Mikhail Mikhaylovich Galaktionov (; born 21 May 1984) is a Russian football manager. He manages FC Lokomotiv Moscow and the Russia national under-21 football team.

Managing career
He reached the semifinal of the 2015 UEFA European Under-17 Championship as the manager of the Russia U-17 squad.

He was appointed a caretaker manager of FC Akhmat Grozny in the Russian Premier League after their previous manager Oleg Kononov resigned on 30 October 2017.

On 14 December 2017 he was appointed Akhmat's permanent manager and signed a 3.5-year contract with the club.

He resigned from Akhmat on 7 April 2018 following a series of 2 draws and 4 losses in 6 games as the team dropped to 11th in the table.

On 7 December 2018, he was appointed head coach of the Russia national under-21 football team. Under his management, the team qualified for 2021 UEFA Under-21 Euro, marking the second time Russia qualified in the last 12 attempts.

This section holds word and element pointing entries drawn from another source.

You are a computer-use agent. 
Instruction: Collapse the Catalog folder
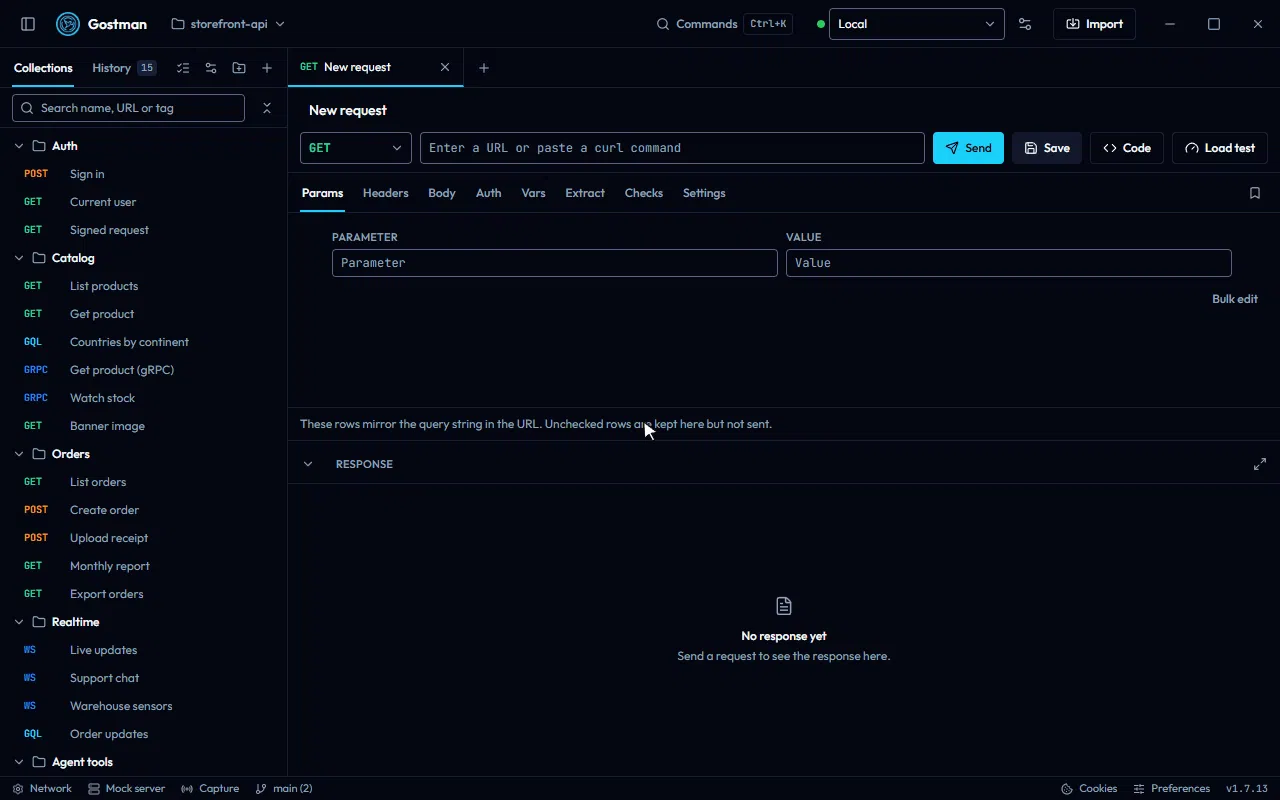(19, 258)
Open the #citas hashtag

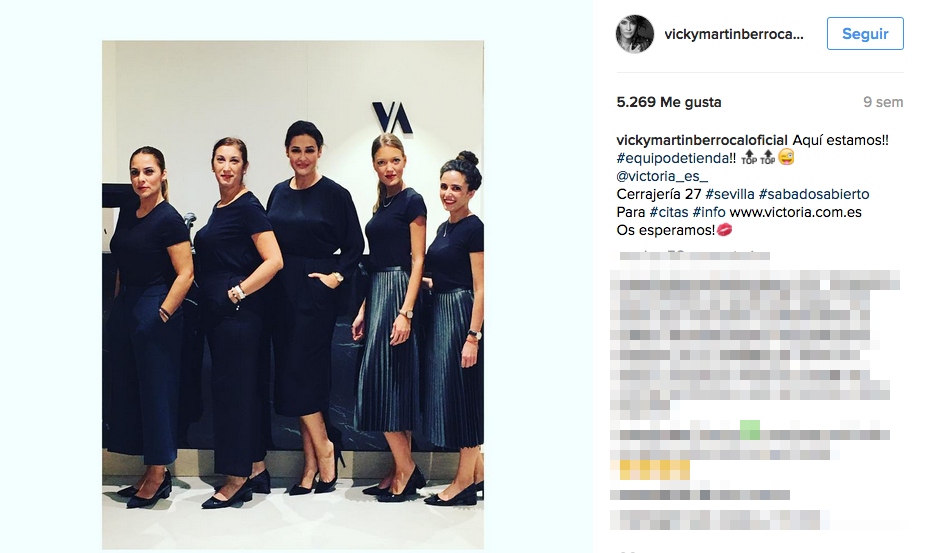pyautogui.click(x=668, y=212)
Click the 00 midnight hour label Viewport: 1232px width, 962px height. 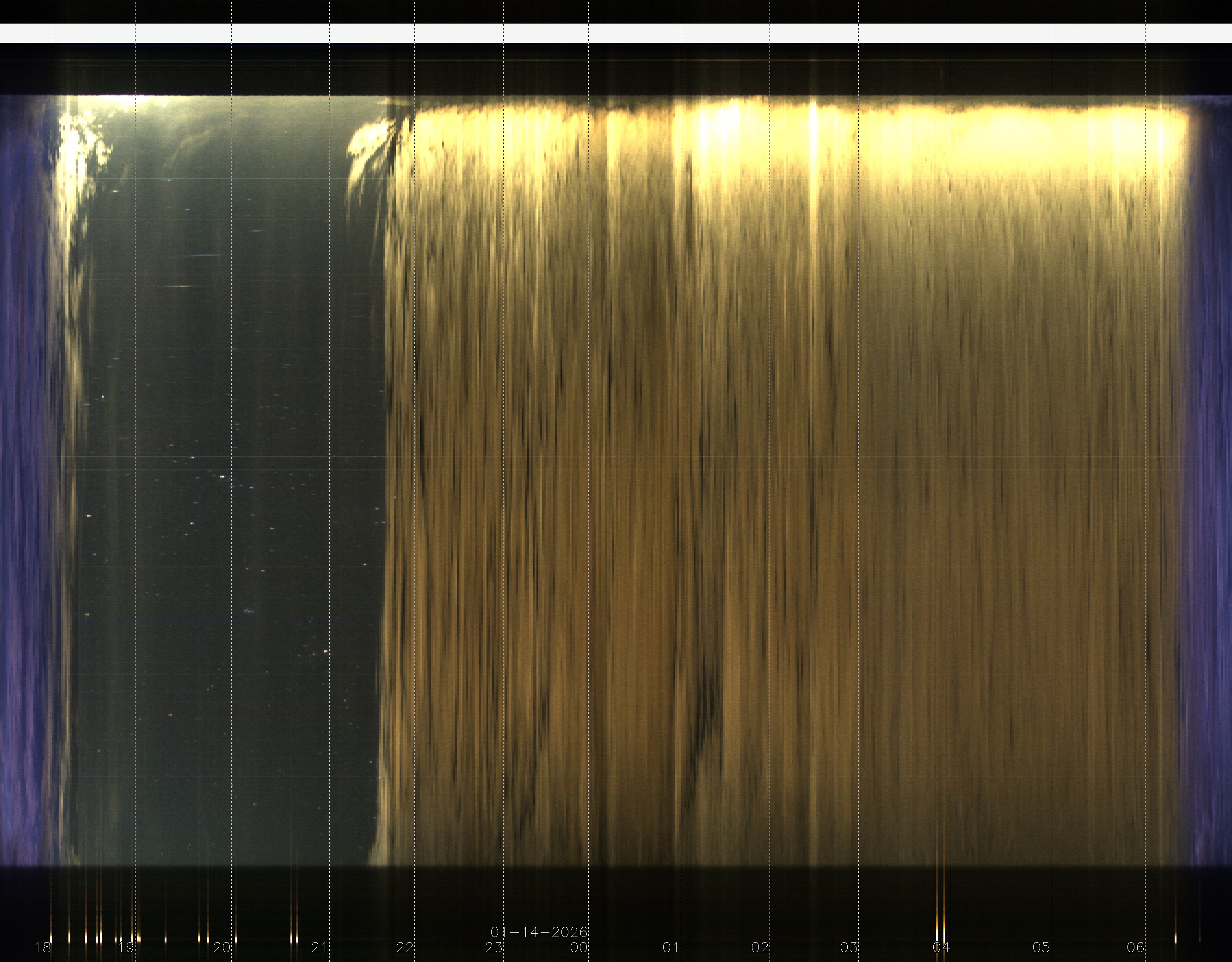click(x=579, y=947)
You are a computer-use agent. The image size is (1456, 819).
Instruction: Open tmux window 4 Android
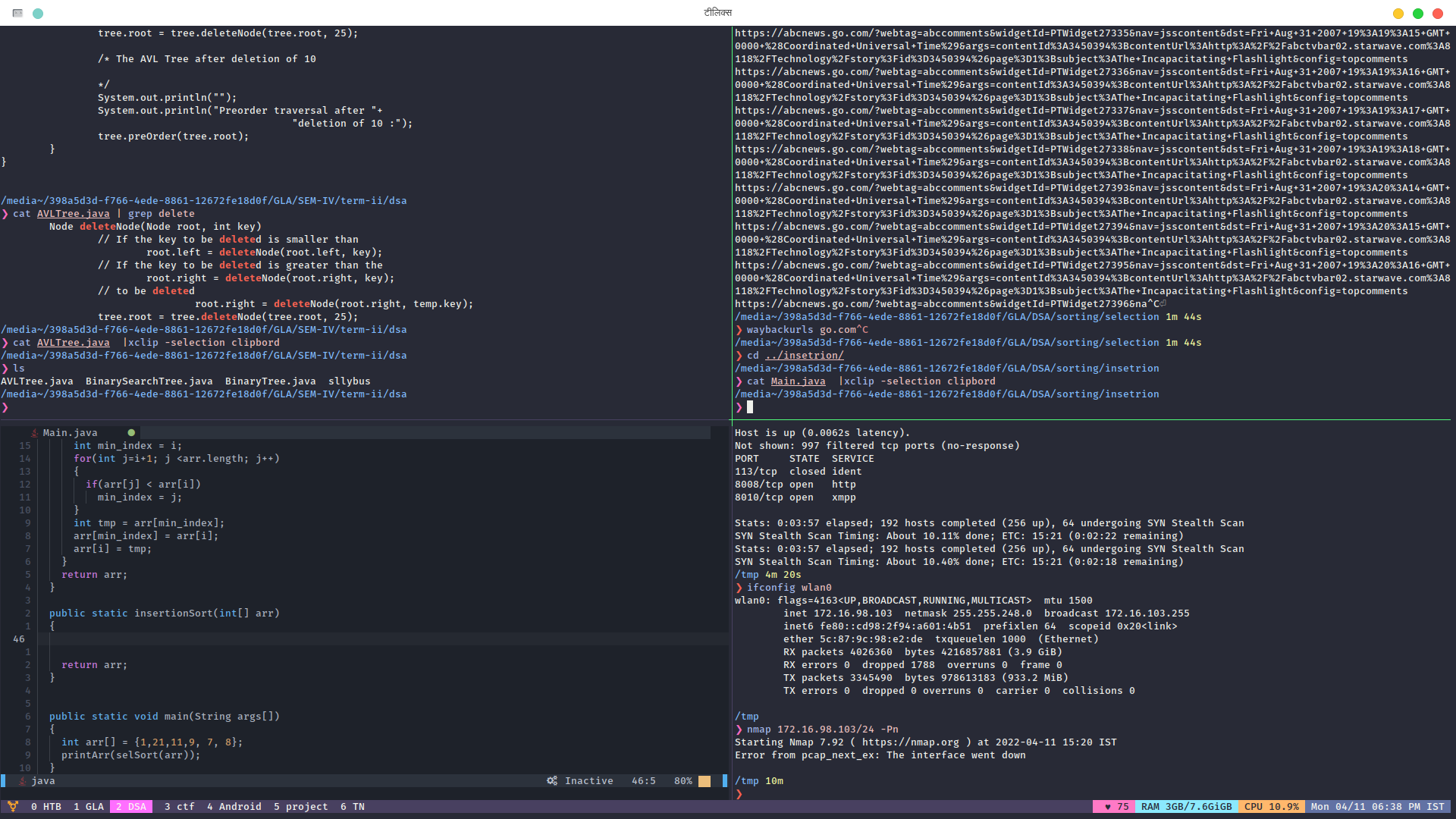point(234,807)
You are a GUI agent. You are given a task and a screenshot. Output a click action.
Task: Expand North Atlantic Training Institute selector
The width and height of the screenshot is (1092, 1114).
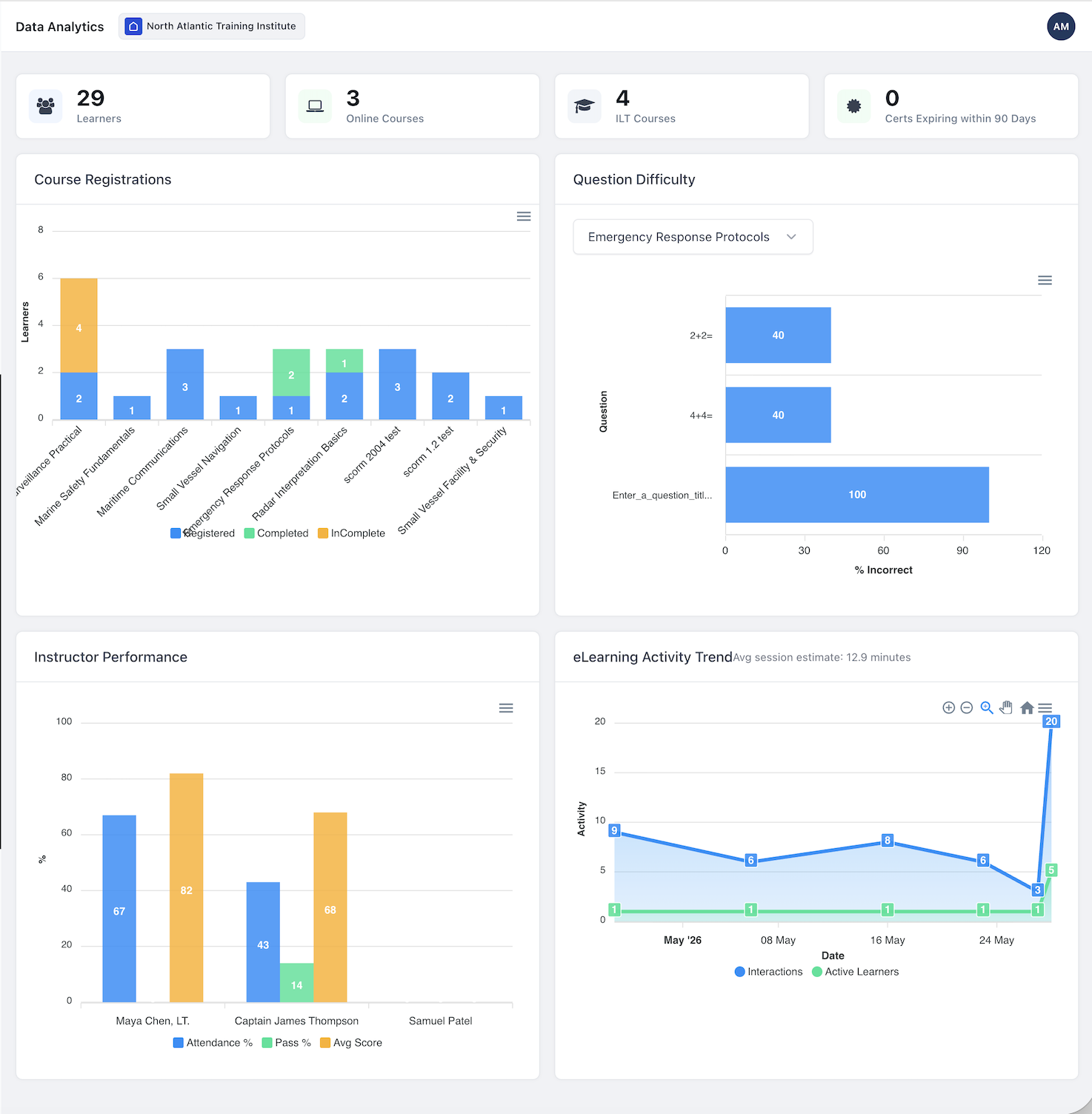click(x=212, y=26)
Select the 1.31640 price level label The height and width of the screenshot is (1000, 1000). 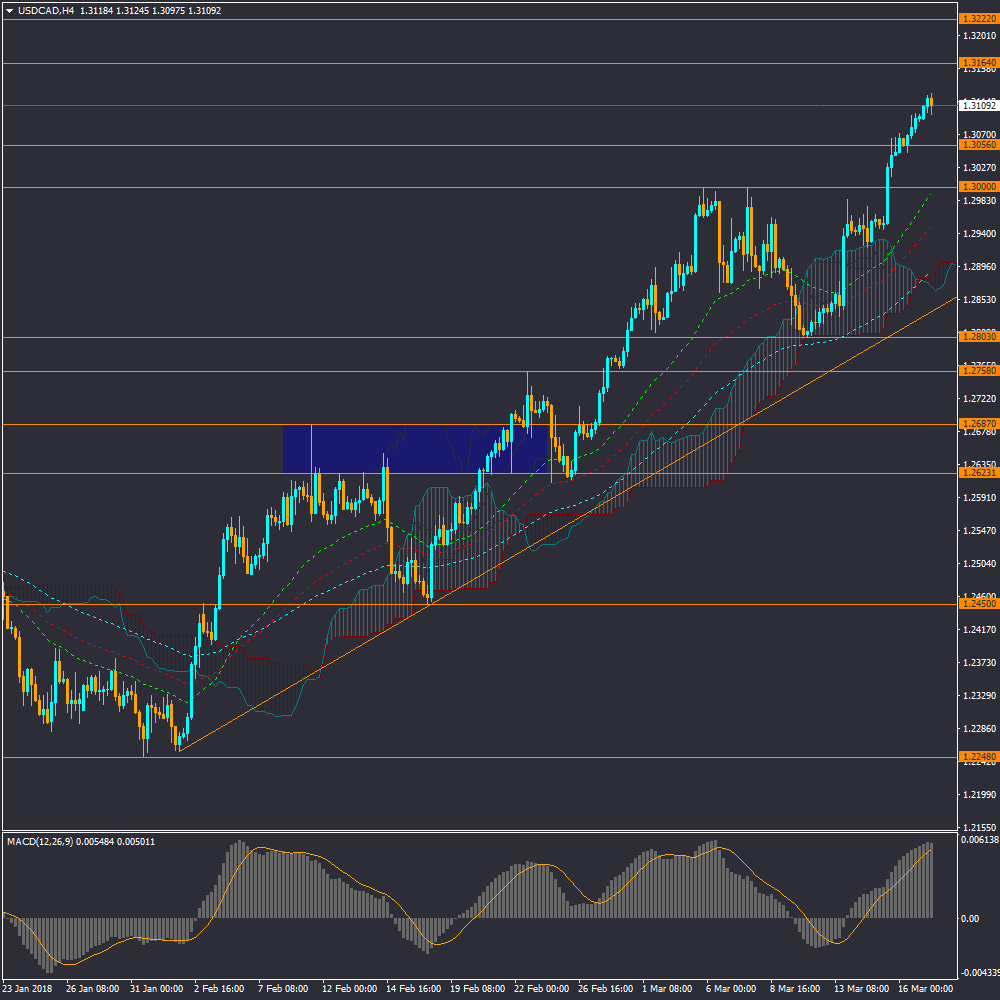[976, 62]
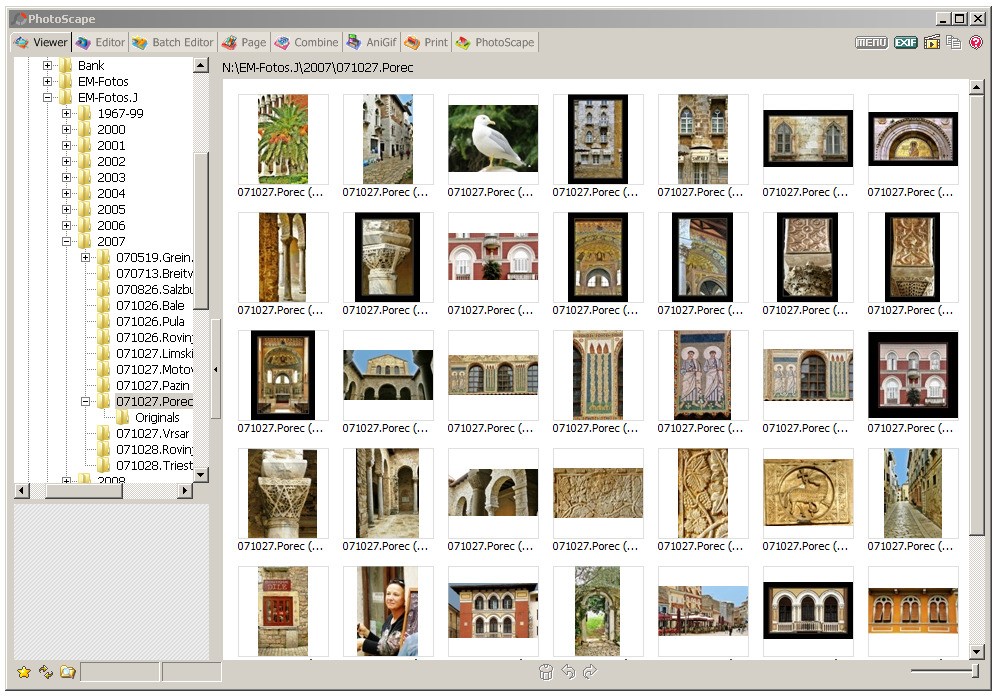Select the seagull photo thumbnail
The height and width of the screenshot is (696, 996).
pos(492,139)
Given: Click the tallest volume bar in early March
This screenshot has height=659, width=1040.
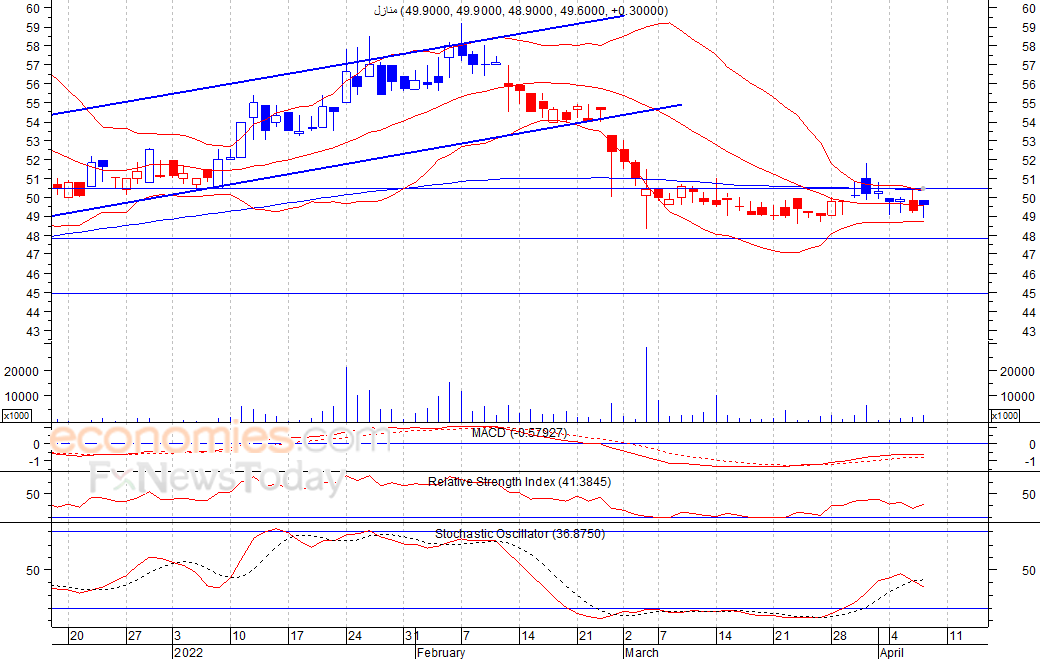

On 16 June 2022, Galaktionov signed a two-year contract with Russian Premier League club FC Pari Nizhny Novgorod. As Russia was banned from international competitions at the time due to the Russian invasion of Ukraine, including the Under-21 national team, Russian Football Union permitted Galaktionov to hold both positions simultaneously. On 11 November 2022, Galaktionov resigned from his Pari NN position.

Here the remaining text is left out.